══ Entries shown

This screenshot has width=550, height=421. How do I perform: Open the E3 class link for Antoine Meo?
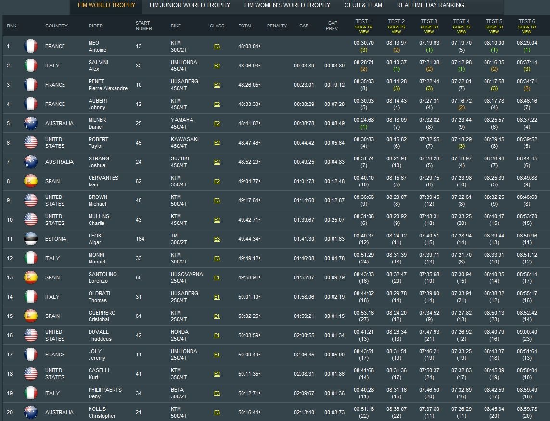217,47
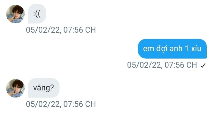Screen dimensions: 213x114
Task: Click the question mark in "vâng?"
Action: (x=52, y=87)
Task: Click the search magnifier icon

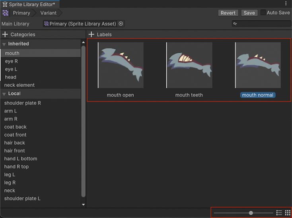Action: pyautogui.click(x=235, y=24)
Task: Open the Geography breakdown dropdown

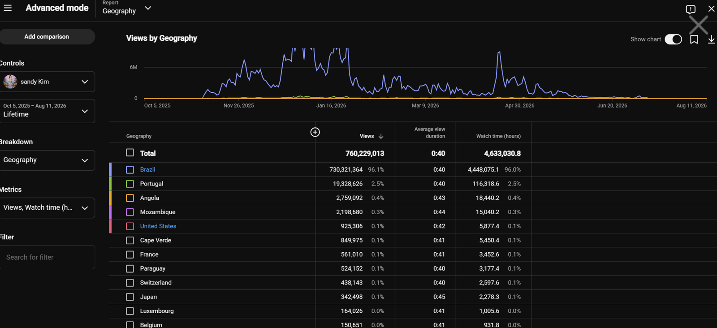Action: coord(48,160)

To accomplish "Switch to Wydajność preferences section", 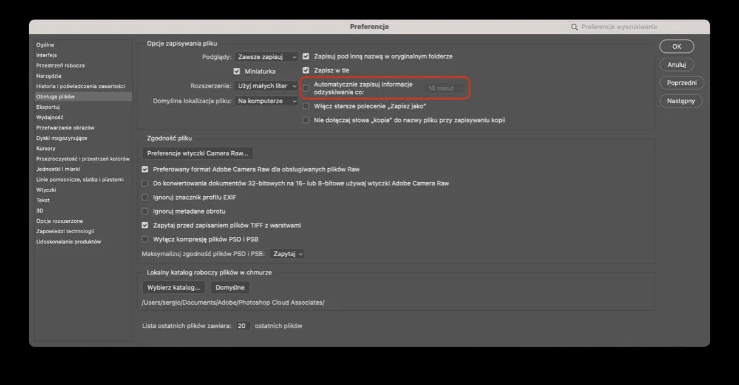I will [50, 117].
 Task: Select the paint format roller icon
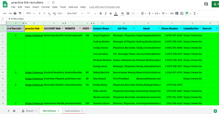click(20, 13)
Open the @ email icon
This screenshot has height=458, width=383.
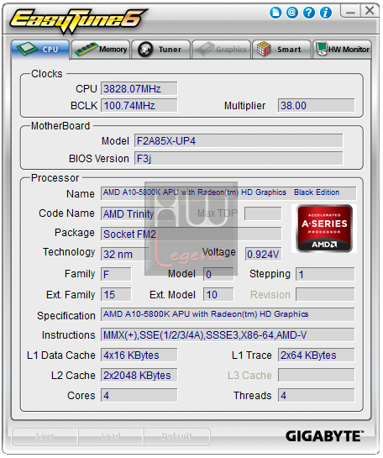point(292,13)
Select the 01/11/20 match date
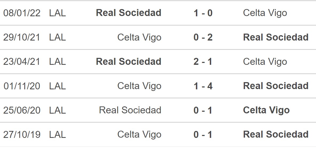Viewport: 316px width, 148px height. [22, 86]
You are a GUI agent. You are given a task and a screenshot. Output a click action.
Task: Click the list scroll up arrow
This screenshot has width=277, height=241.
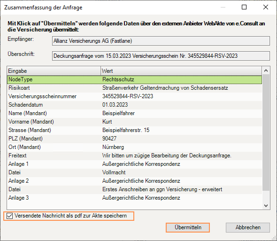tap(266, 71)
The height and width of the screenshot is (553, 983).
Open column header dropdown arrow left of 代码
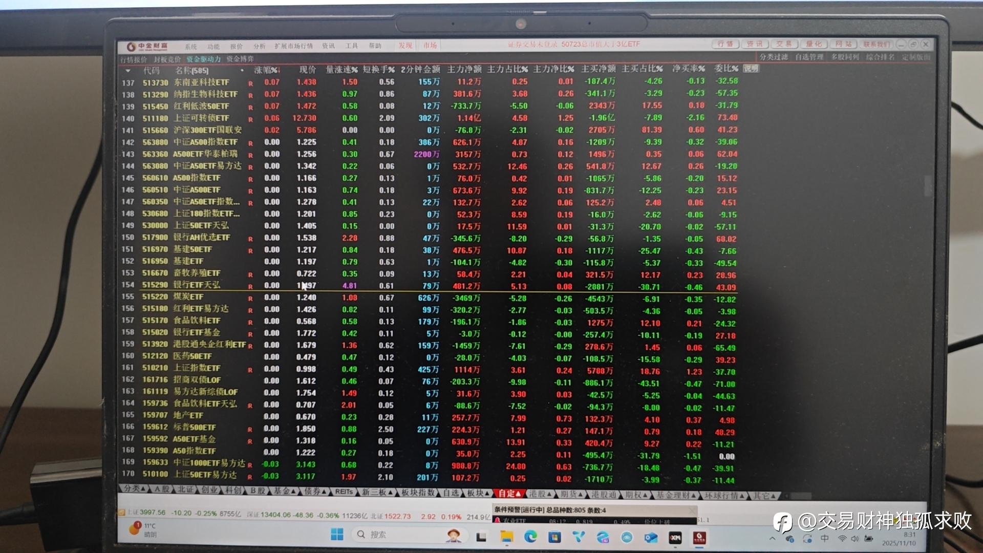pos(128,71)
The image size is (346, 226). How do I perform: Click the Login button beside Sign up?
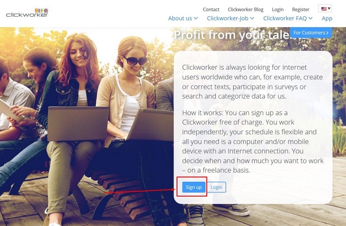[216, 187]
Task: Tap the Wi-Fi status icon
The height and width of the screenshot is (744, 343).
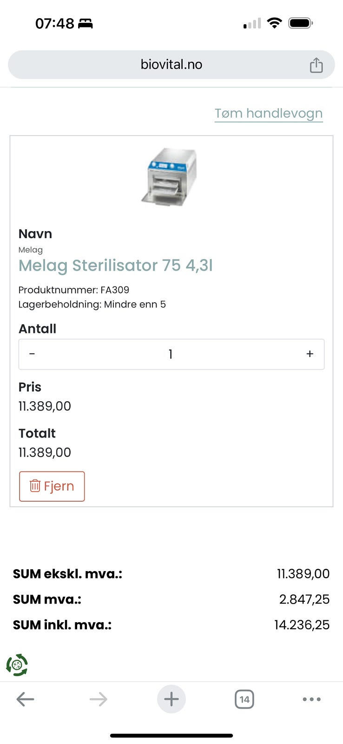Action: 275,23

════
══ Entries shown

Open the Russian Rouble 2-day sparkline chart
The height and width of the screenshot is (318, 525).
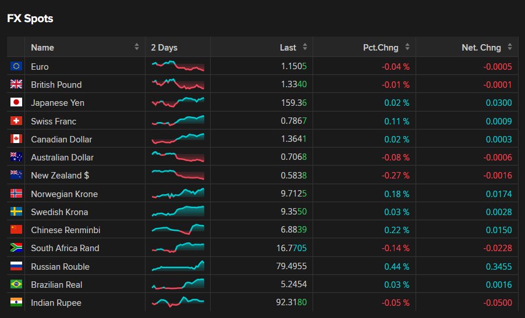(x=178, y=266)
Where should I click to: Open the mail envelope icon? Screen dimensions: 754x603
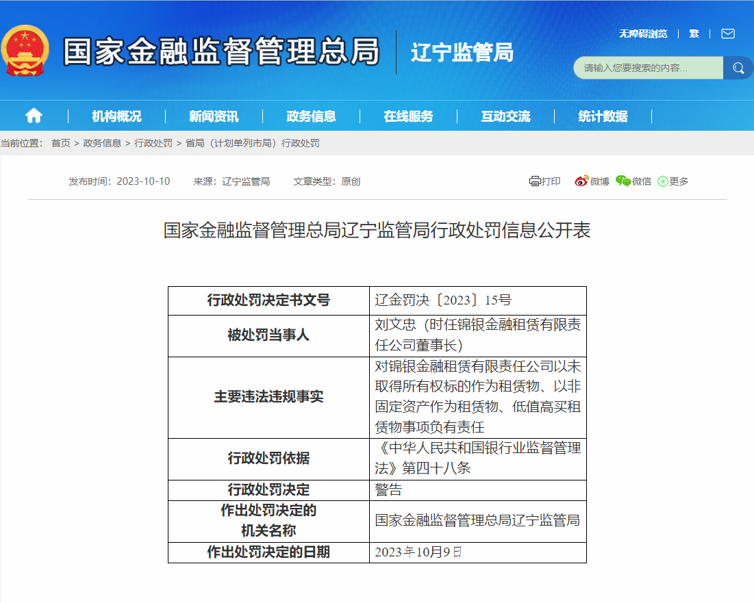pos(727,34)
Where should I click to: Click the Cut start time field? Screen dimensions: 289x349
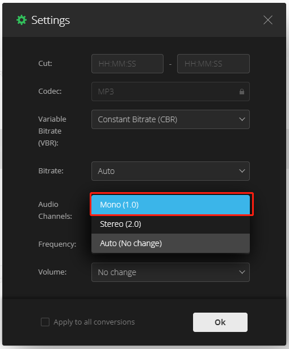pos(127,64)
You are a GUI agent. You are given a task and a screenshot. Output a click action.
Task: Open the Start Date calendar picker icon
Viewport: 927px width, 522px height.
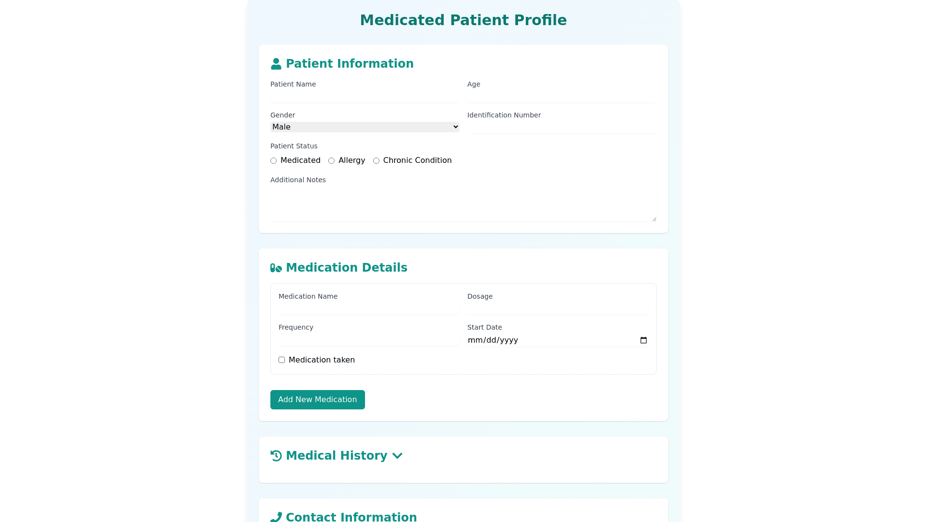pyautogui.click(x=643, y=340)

════

*Task requirements*
Word for word, restate the lines above from the one with "Open the @ email icon" through the one with "The height and width of the screenshot is (553, 983).", keeping both ends and dropping the pictures.

*Output of the exercise*
Open the @ email icon
This screenshot has height=458, width=383.
point(292,13)
Select the 01/11/20 match date
Viewport: 316px width, 148px height. [22, 86]
You are a GUI agent. You are given a task and a screenshot. Output a click action.
Task: Click the list scroll up arrow
This screenshot has width=277, height=241.
tap(266, 71)
The height and width of the screenshot is (553, 983).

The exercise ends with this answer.